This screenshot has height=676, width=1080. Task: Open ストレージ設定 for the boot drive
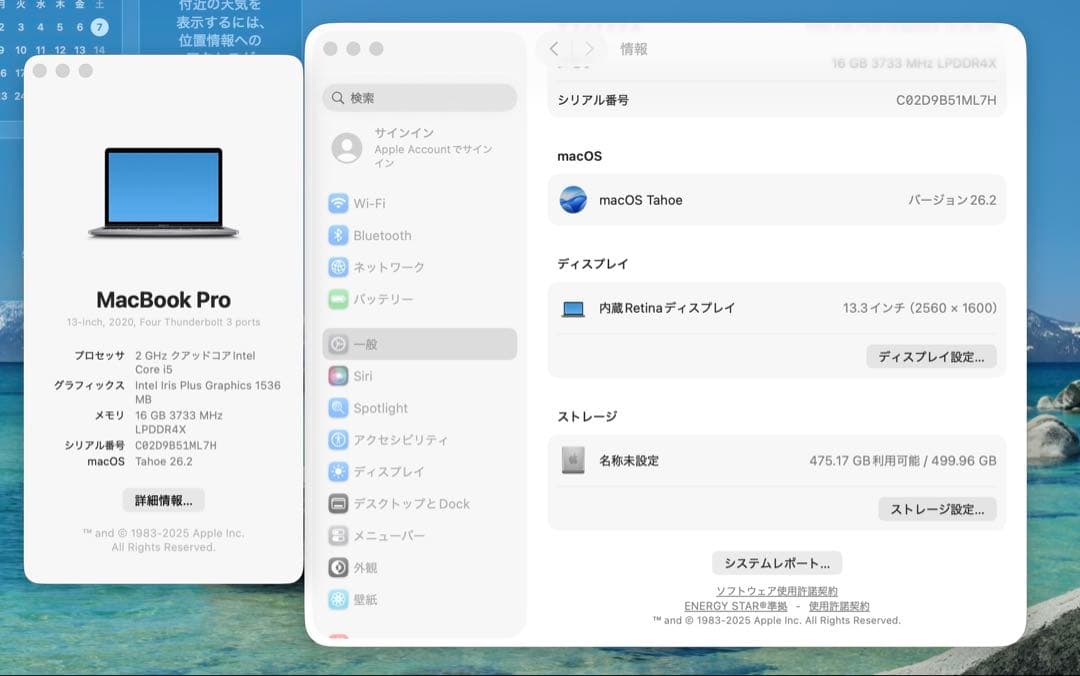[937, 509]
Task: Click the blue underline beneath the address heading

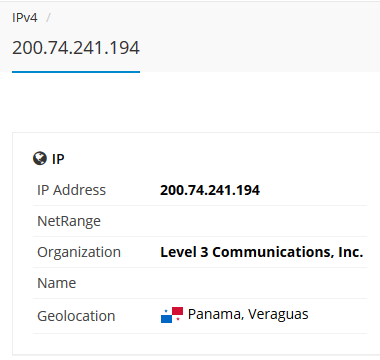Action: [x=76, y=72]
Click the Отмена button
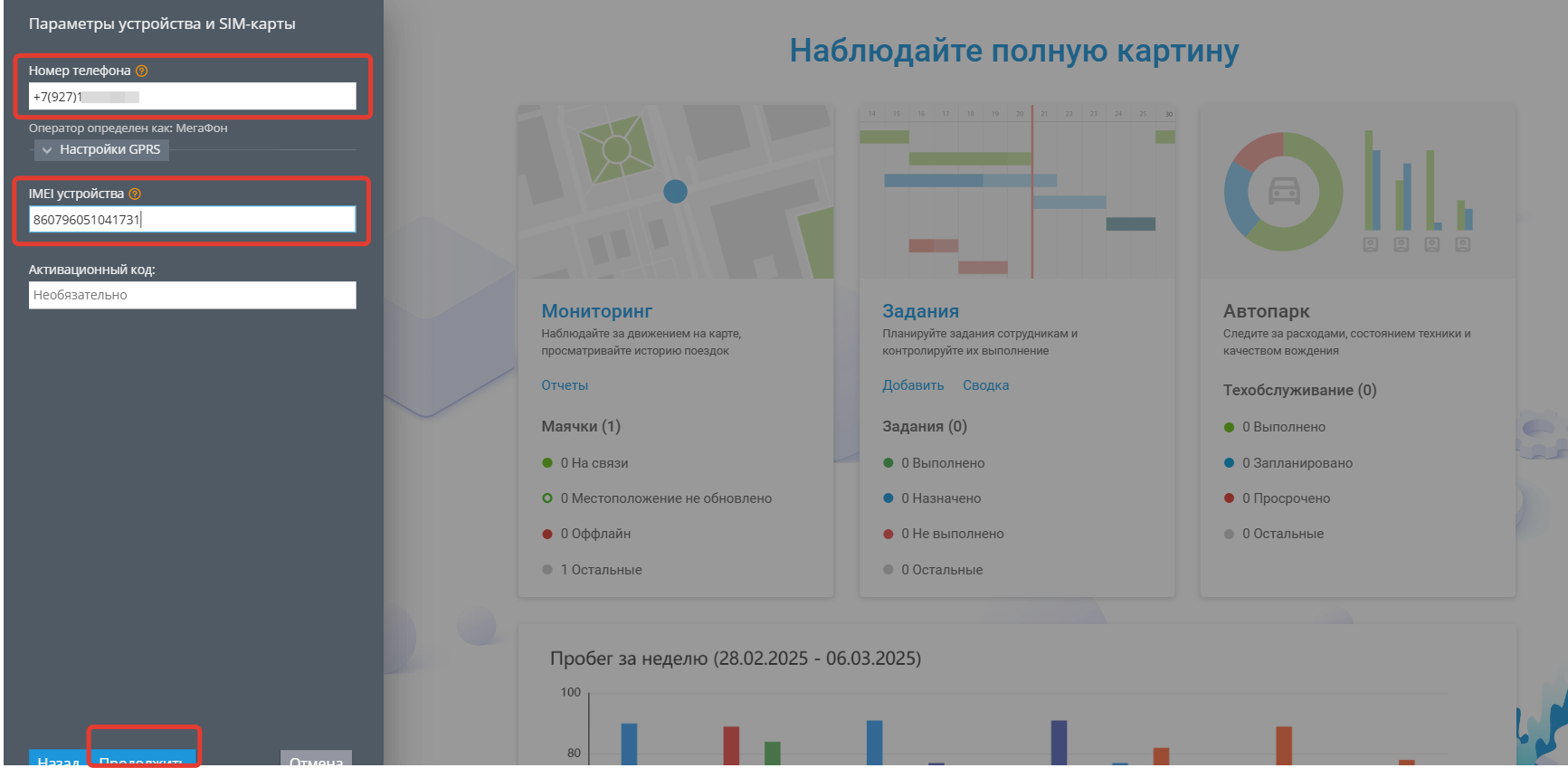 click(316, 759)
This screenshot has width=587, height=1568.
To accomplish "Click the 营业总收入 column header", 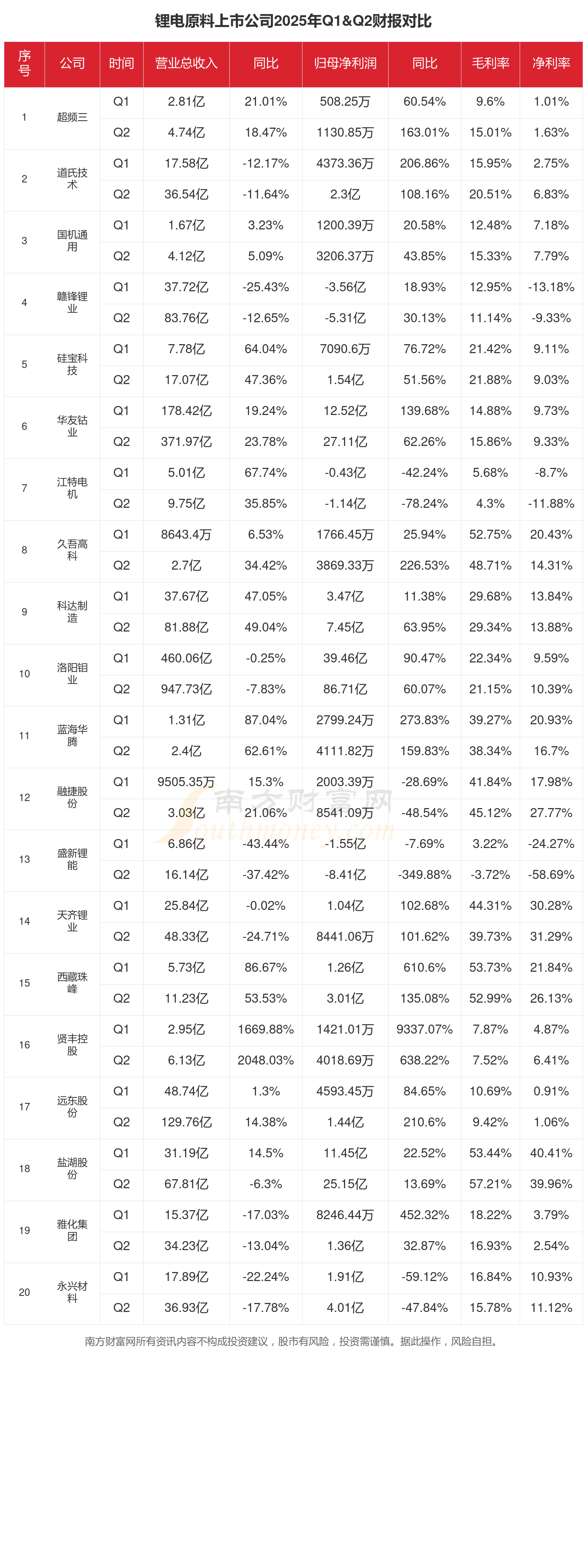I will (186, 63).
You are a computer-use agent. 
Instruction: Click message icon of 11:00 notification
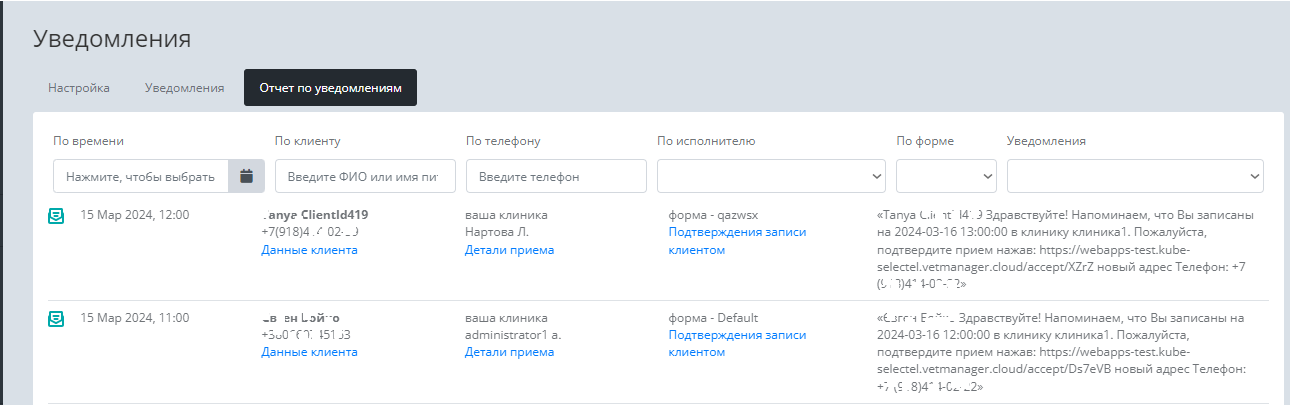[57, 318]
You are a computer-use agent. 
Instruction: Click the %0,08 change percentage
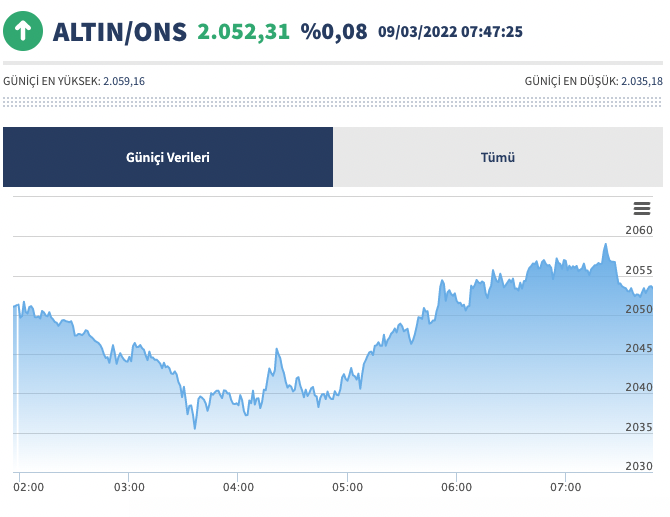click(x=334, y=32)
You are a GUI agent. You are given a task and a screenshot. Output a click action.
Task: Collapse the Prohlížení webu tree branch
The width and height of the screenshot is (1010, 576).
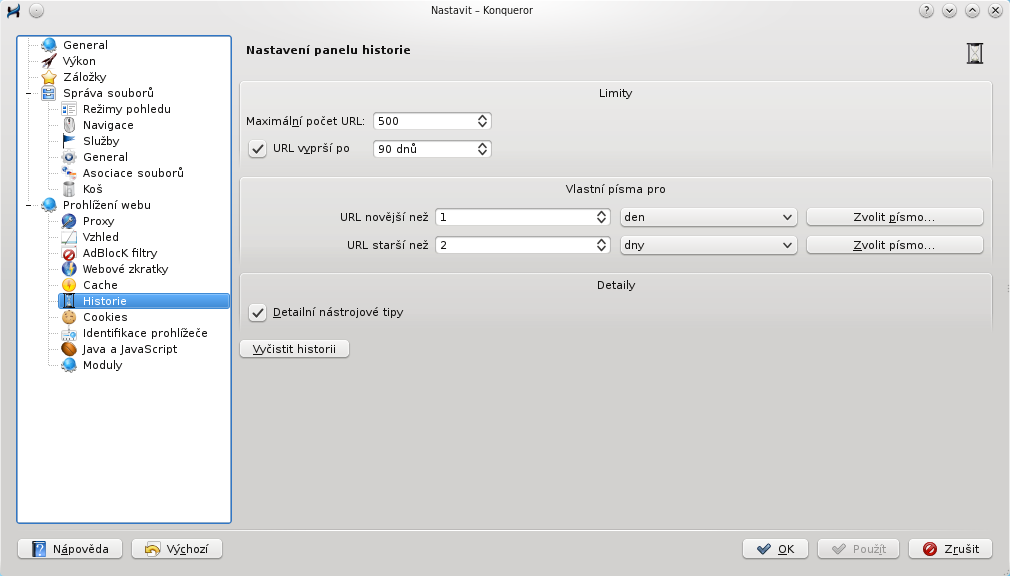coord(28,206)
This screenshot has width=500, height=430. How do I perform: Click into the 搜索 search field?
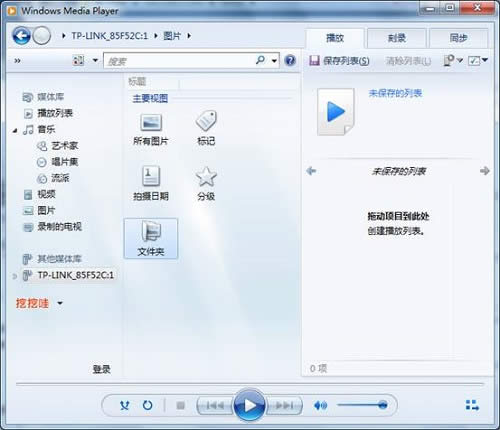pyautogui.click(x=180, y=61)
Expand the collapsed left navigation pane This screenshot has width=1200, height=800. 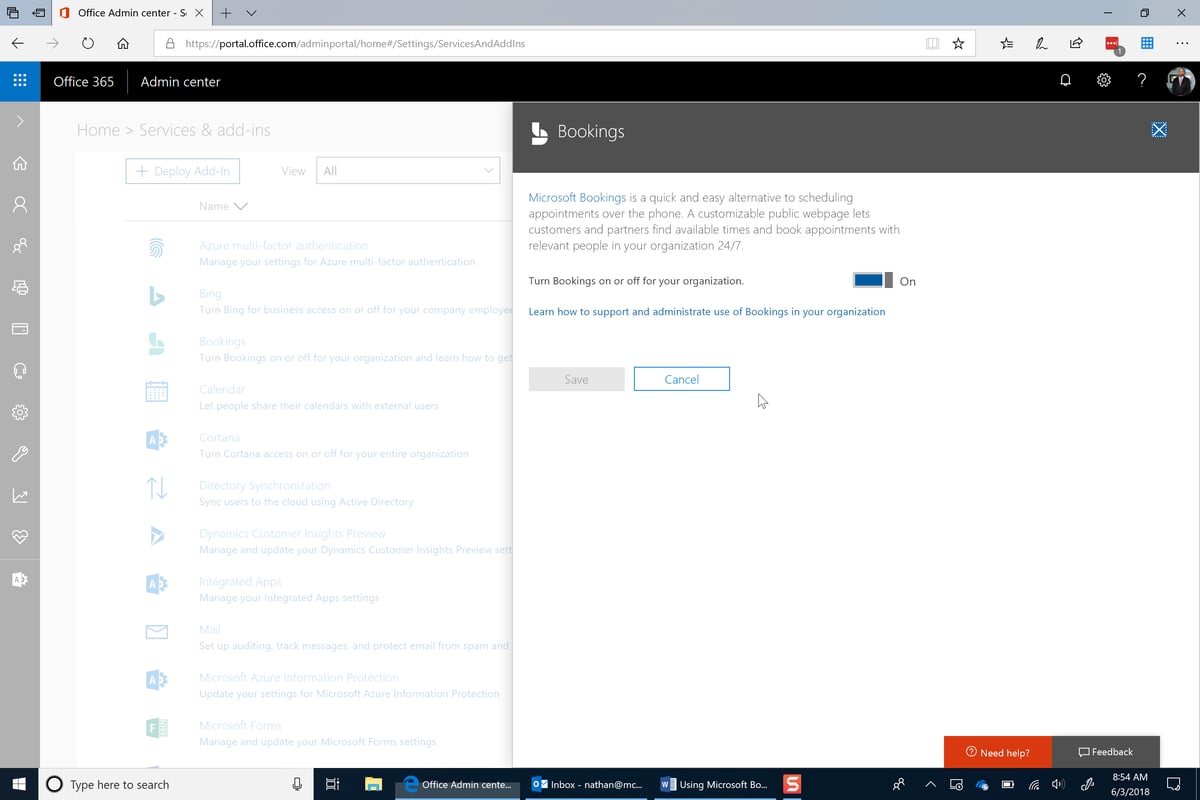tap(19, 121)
==========
> **Goal of the exercise**: From the records above, write out exactly the lines that begin at the line with "Instruction: Click message" and end at the line with "Task: Collapse the". Pictures must not appear in the output.

> **Response**:
Instruction: Click message icon of 11:00 notification
[57, 318]
You are a computer-use agent. 
Instruction: Click the %0,08 change percentage
click(x=334, y=32)
You are a GUI agent. You are given a task and a screenshot. Output a click action.
Task: Collapse the Prohlížení webu tree branch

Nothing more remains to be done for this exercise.